** Records shown follows **

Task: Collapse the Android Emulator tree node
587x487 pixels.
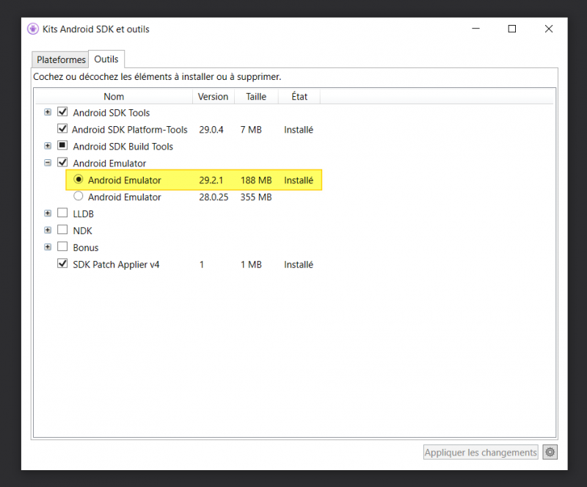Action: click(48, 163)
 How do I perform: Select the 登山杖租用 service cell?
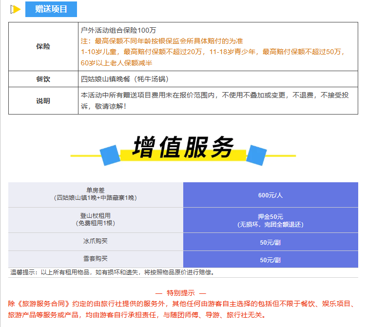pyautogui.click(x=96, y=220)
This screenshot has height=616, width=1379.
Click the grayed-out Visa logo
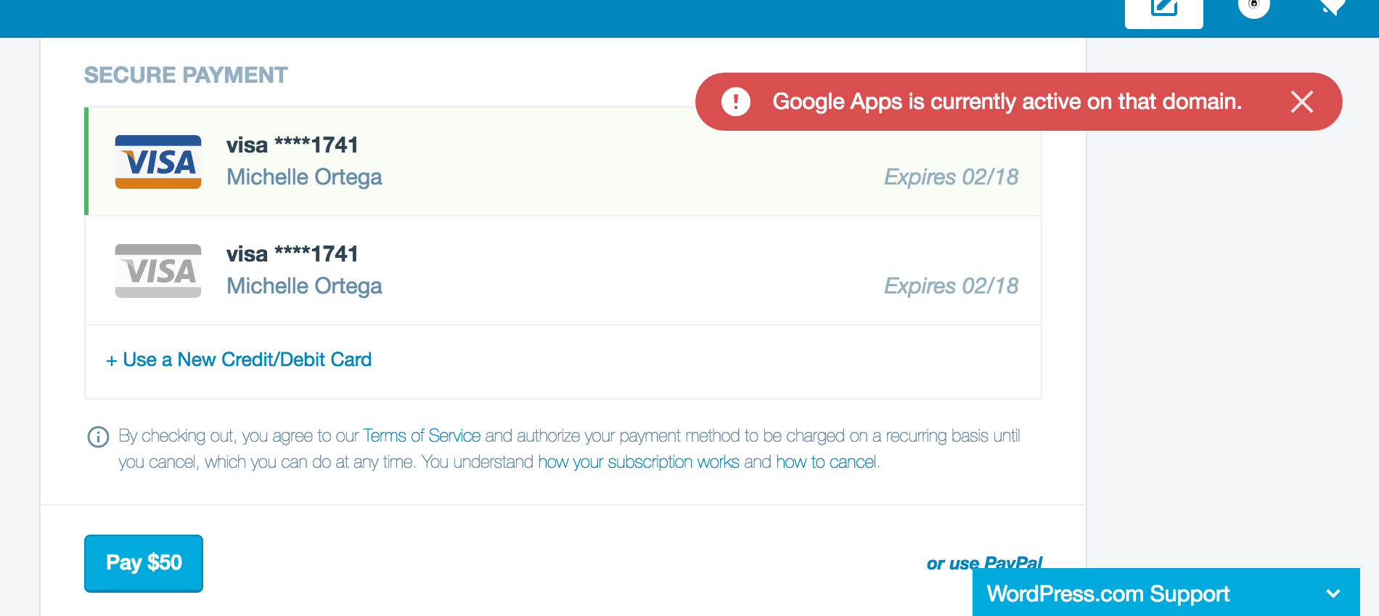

** End of Records shown **

**Action item:** Print the listing exactly, pictures excluded.

**Written answer:**
Task: Collapse the Android Emulator tree node
587x487 pixels.
Action: click(48, 163)
 How do I perform: Select the 登山杖租用 service cell?
pyautogui.click(x=96, y=220)
This screenshot has height=616, width=1379.
Click the grayed-out Visa logo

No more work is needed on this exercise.